-- Data for review follows --

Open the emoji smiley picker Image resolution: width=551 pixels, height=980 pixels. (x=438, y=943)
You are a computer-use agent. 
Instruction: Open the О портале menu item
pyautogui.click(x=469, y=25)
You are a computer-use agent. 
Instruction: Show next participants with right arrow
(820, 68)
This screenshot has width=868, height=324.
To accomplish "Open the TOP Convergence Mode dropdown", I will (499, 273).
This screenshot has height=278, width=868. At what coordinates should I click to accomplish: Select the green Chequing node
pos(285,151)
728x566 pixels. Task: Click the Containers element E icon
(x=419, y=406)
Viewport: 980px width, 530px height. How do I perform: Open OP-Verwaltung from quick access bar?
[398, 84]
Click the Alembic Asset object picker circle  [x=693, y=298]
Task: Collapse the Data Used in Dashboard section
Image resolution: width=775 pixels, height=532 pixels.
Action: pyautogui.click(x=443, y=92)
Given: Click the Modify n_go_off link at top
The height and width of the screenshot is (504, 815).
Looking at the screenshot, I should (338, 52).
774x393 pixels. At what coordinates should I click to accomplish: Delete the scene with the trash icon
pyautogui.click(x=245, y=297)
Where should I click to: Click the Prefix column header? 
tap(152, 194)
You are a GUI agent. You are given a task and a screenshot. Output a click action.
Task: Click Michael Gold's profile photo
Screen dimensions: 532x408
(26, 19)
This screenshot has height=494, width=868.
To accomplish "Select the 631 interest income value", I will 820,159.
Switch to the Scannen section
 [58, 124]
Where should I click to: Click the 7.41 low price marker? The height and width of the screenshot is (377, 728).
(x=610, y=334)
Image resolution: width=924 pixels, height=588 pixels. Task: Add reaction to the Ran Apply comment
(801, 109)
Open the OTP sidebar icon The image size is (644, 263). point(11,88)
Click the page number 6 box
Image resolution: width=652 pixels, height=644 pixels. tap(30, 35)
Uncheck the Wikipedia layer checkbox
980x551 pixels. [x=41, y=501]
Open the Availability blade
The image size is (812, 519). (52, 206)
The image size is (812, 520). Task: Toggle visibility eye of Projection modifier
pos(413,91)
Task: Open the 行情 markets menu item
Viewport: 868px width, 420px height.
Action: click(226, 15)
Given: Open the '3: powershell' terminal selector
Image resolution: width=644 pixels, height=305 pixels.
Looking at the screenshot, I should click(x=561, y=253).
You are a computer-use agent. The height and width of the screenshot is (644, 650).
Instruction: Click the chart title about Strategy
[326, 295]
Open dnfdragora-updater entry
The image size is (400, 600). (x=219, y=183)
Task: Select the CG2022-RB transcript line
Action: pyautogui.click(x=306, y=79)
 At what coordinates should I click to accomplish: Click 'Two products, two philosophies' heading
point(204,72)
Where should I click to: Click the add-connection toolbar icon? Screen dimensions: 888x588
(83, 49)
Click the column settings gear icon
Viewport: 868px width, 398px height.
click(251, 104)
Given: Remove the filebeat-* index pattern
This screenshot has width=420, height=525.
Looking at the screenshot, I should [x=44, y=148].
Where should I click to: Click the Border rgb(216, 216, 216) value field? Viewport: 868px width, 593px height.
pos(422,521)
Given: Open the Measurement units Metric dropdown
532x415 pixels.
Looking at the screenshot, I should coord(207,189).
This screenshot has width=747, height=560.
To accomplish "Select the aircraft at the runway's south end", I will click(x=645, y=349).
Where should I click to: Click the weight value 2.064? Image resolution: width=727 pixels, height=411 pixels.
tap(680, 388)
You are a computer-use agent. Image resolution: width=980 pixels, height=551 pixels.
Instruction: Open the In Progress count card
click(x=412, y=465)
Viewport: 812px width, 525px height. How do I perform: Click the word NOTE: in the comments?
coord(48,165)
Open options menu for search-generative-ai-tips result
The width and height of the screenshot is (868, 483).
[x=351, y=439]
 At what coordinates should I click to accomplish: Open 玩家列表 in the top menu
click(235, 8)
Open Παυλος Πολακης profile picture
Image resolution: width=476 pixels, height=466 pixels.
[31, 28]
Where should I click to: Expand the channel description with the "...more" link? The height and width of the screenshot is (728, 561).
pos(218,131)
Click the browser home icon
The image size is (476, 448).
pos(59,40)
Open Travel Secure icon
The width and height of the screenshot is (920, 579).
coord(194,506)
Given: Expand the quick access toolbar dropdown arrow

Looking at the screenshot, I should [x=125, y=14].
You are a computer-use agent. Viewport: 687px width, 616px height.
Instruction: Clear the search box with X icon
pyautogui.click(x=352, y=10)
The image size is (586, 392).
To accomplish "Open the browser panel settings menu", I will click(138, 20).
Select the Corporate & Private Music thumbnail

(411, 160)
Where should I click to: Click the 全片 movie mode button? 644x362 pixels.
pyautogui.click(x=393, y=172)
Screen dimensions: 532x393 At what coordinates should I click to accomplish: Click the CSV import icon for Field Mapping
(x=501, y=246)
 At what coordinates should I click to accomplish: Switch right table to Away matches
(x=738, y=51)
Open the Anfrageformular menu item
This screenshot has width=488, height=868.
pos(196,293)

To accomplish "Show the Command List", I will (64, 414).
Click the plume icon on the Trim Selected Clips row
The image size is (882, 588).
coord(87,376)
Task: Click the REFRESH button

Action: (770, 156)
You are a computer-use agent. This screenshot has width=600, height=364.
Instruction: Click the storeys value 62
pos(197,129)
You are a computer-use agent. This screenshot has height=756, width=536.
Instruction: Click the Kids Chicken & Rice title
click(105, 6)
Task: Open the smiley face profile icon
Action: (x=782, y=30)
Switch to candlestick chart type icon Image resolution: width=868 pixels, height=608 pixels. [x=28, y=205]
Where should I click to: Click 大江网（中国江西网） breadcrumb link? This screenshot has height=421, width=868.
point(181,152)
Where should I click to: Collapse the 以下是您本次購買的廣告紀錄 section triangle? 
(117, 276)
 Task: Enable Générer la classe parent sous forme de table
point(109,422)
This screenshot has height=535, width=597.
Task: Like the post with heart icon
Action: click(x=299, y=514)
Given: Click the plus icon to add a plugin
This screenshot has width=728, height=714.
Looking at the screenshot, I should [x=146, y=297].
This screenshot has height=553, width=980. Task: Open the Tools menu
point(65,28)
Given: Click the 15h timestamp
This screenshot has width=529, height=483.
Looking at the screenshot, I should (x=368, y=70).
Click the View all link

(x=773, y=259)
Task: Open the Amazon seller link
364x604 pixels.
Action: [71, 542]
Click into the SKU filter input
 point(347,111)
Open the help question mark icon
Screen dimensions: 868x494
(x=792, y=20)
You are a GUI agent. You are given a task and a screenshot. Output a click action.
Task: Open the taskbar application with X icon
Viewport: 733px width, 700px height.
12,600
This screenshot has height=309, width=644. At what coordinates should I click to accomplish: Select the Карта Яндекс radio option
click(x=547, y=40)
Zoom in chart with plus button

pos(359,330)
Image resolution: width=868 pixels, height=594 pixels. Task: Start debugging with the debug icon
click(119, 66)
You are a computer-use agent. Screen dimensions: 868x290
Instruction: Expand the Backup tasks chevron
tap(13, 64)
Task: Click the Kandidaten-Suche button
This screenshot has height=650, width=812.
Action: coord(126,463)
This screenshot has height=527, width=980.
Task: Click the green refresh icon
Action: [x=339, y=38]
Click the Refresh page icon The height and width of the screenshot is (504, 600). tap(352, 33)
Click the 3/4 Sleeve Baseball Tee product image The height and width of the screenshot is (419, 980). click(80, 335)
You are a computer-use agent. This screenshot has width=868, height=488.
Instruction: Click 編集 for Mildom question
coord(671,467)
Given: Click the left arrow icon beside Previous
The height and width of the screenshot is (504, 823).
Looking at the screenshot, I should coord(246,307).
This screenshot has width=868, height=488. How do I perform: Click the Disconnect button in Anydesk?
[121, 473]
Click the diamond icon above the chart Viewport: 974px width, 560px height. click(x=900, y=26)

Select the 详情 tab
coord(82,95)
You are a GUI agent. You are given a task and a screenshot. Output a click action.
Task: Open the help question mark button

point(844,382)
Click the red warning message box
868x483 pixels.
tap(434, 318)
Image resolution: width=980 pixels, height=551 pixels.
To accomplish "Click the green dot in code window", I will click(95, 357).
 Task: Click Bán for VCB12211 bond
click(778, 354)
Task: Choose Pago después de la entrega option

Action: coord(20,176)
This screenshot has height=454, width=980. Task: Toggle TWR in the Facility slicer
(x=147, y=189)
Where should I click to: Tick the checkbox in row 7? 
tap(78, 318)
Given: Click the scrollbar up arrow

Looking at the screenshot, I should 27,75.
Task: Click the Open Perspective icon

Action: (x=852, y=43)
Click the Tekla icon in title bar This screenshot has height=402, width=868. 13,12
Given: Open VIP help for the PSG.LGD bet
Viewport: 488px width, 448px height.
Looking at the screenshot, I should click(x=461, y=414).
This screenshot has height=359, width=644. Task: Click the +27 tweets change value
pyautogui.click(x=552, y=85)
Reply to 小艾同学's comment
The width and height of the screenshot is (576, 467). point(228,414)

-- Data for review concluded --

▶ Problem requirements
All lines in the records above that contain "picker" are to be reported.

▶ Your response
Open the emoji smiley picker Image resolution: width=551 pixels, height=980 pixels. (x=438, y=943)
Click the Alembic Asset object picker circle  [x=693, y=298]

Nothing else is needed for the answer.